Spot ETF demand and reduced supply may drive price increases

For Ethereum, which has been plagued by negative news, the significantly increased likelihood of Ethereum spot ETF approval has undoubtedly broken its low popularity status.

In addition to Ethereum prices hitting a new high in nearly two months, surpassing the market value of the Vanguard SP 500 ETF and Mastercard, Ethereum-related trading activities have also surged. On-chain analyst Ember detected multiple whales buying ETH during the price increase, most using leverage. Coinglass data shows that the total open interest in Ethereum futures contracts across the network has reached $15.6 billion, continuing to set historical highs.
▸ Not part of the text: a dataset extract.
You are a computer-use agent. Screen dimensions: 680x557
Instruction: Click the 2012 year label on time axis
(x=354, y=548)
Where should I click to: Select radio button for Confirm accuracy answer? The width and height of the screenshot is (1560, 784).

The market is also optimistic about Ethereum's future performance and has made positive predictions. On one hand, the approval of Ethereum spot ETFs will bring strong capital inflows. For example, ConsenSys founder and CEO Joe Lubin believes that institutions that have already accessed Bitcoin through the newly launched Bitcoin ETFs are "most likely to want to diversify their investments into the second approved ETF." The natural, pent-up demand to buy ETH through ETFs will be substantial, making ETH's price more sensitive to capital inflows.
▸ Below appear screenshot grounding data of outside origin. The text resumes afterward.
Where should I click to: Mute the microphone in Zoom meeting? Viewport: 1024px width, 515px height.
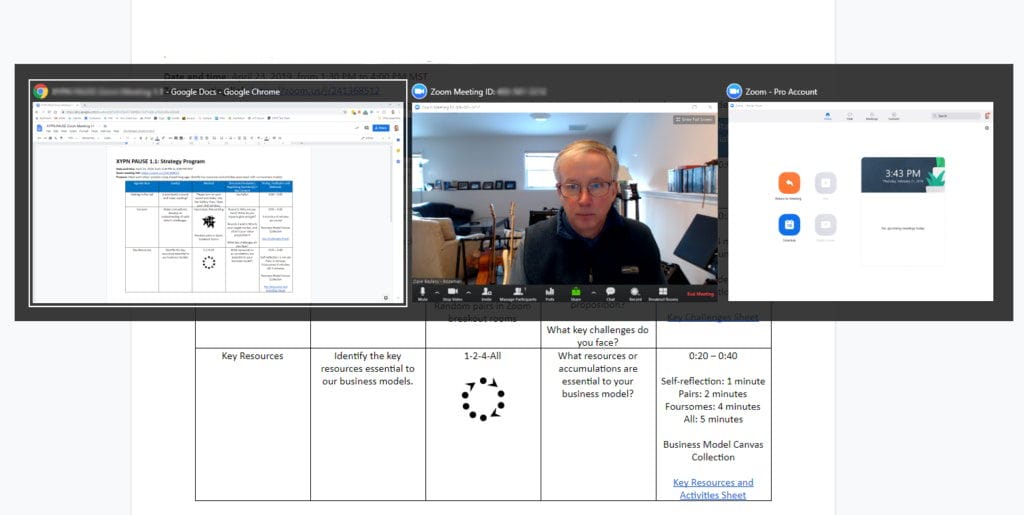coord(422,291)
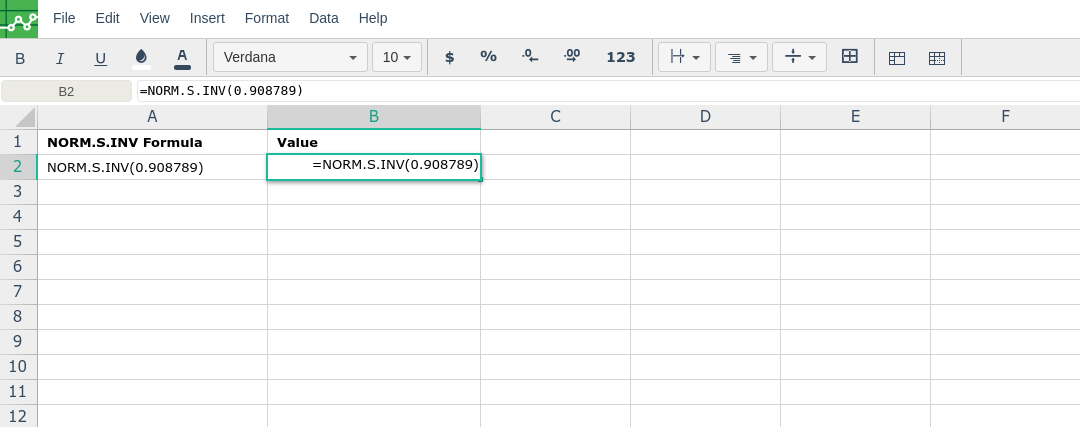The height and width of the screenshot is (427, 1080).
Task: Open the font size 10 dropdown
Action: (x=397, y=57)

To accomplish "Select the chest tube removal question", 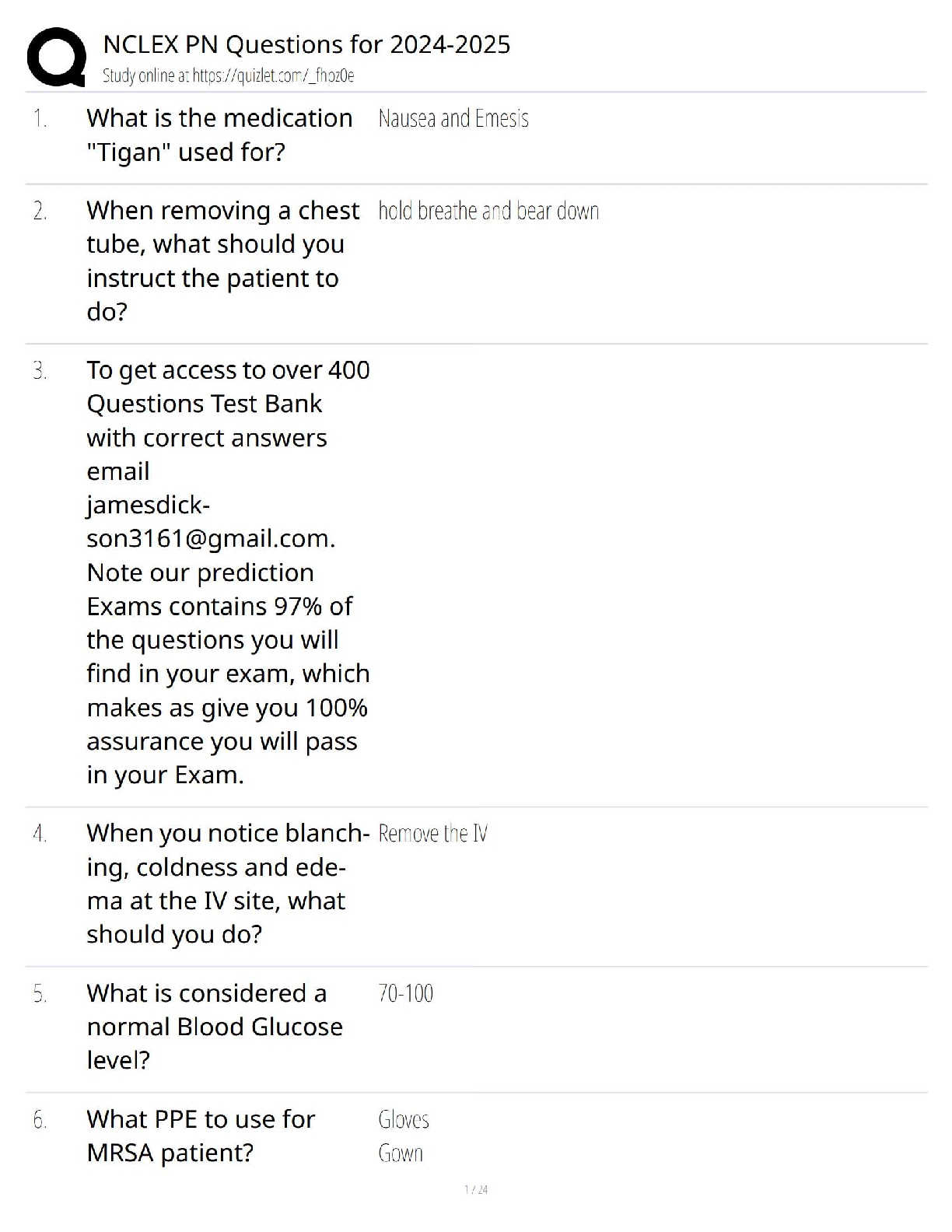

Standard Chartered pointed out that the approval of Ethereum spot ETFs could bring $15 billion to $45 billion in capital inflows within the first 12 months, equivalent to 2.39 to 9.15 million ETH, potentially driving Ethereum prices to $8,000 by the end of 2024. Similarly, Bitcoin spot ETFs have brought tens of billions of dollars into the Bitcoin market. According to SoSoValue data, as of May 22, the total net asset value of Bitcoin spot ETFs exceeded $58.9 billion, with an ETF net asset ratio (market value to total Bitcoin market value ratio) of 4.29%, and cumulative net inflows exceeding $13.17 billion.

At the same time, the continuous reduction in the supply of Ethereum available for purchase is also considered an important factor. As Coinbase recently reported, there is no "major source of supply-side excess" for Ethereum, such as token unlocks or miner sell-offs causing pressure. On the contrary, both staking and Layer 2 growth have proven to be important and growing consumption avenues for ETH liquidity. Similarly, Joe Lubin also stated that compared to the approval of Bitcoin spot ETFs in January this year, the supply available to meet institutional demand for ETH will be less, with a significant portion unavailable for ETF use. On-chain data shows that over 27% (as of May 22, the total staked amount on the Ethereum Beacon Chain exceeds 32.55 million ETH) of the total ETH supply is staked on the Ethereum network. These ETH are locked in contracts, earning returns for their owners. Many ETH are used in core protocols, decentralized financial systems, or DAOs.

Additionally, Joe Lubin mentioned that new activities on Ethereum will lead to the destruction of a large amount of existing ETH supply over time, further limiting supply. Ultrasound data shows that since the implementation of the Ethereum fee burn mechanism, a total of over 4.298 million ETH have been burned, with an overall supply growth rate (i.e., inflation rate) of -0.73%.